*** Opening of Page excerpt ***
An equally ominous but not quite clear force is the apparent increase in hospitalizations of COVID-19 cases in states that “opened up” in early June. There’s a debate over whether the increases signal a new wave. I am certainly not an expert, but if the virus is as infectious, and if it is as deadly, then it would seem that ending sequestering would simply have the same effect now as before. And if that’s true, and people who know more than I do disagree, then we should see not another wave but the consequences of opening up.

The root of the economic crisis is based on the fact that medical research has so far yielded no vaccine nor much in the way of mitigation. The only medical solution was sequestration. That meant that people should avoid contact with other people, since they could be infectious without knowing they carried the disease. In a sense, the medical problem was not the cause. Medicine, except for helpful suggestions, was irrelevant. What drove the problem was that the only viable solution would hurt the economy. There is, after all, a social aversion to accepting deaths in return for a viable economy.

Therefore, if there’s a chance that the disease will swell as reopening occurs, and that that will lead to the reimposition of sequestration, then we are heading to a depression. Or rather, we are in a depression according to the numbers, but we are protected temporarily from a full depression by the speed by which it is taking place. That speed buys time to make economic reconstruction possible. But it is a window that will close. Using March 1 as the starting date, we have now been in this cycle for nearly four months. If we assume that we will reverse in September, it would be seven months. That’s a long time for a business with thin margins to survive without layoffs, and a long time for the unemployed to wait for reemployment.
*** Close of Page excerpt ***
*** Opening of Records provided ***
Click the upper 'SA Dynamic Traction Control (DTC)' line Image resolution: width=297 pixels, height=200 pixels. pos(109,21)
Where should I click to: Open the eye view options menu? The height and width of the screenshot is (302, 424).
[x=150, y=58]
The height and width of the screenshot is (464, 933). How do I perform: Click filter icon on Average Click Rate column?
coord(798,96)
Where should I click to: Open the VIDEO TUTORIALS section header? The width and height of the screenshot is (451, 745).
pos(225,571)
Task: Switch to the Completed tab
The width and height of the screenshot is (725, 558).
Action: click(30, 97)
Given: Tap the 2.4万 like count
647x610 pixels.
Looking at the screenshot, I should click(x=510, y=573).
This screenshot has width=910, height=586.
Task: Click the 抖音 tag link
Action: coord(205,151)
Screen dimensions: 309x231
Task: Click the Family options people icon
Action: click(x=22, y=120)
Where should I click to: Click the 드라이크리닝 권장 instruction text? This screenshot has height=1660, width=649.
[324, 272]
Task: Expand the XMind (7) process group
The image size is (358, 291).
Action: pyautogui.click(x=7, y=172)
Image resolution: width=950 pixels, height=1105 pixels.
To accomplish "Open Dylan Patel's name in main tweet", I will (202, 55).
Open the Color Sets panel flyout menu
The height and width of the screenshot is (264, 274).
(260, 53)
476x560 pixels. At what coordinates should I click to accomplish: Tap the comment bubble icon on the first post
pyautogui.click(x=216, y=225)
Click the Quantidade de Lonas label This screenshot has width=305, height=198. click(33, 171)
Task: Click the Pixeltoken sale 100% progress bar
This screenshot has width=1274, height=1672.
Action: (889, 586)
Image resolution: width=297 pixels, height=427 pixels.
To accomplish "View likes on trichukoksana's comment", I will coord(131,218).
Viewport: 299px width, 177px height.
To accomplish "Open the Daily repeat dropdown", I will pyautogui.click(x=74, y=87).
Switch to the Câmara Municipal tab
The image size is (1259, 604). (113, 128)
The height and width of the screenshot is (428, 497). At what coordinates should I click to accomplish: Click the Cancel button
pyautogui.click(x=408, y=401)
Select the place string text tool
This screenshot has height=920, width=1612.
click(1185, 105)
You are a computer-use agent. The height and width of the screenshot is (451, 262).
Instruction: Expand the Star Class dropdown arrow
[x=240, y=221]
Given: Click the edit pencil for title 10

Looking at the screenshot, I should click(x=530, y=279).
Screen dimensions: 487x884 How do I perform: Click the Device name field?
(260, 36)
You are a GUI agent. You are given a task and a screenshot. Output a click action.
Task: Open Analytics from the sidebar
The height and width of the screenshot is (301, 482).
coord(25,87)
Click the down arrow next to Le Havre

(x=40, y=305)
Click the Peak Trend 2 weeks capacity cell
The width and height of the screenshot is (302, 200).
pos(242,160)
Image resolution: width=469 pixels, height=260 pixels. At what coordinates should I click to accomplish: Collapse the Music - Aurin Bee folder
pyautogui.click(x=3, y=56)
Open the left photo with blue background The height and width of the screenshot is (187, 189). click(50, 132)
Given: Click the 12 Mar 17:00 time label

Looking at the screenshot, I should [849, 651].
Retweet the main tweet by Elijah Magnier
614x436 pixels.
*** Close of Records provided ***
[Exercise instructions]
**a.** In the excerpt on the economic effects of COVID-19, rewrite the text starting at "An equally ominous" and ending at "of opening up.", substituting "surge" for "wave".
**b.** Answer these questions using the excerpt on the economic effects of COVID-19:
(i) What does the text call the only medical solution?
(ii) What starting date does it use for the current cycle?
(iii) How long would the cycle last if the reversal comes in September?

[List of solutions]
**a.**
An equally ominous but not quite clear force is the apparent increase in hospitalizations of COVID-19 cases in states that “opened up” in early June. There’s a debate over whether the increases signal a new surge. I am certainly not an expert, but if the virus is as infectious, and if it is as deadly, then it would seem that ending sequestering would simply have the same effect now as before. And if that’s true, and people who know more than I do disagree, then we should see not another surge but the consequences of opening up.

**b.**
(i) Sequestration.
(ii) March 1.
(iii) Seven months.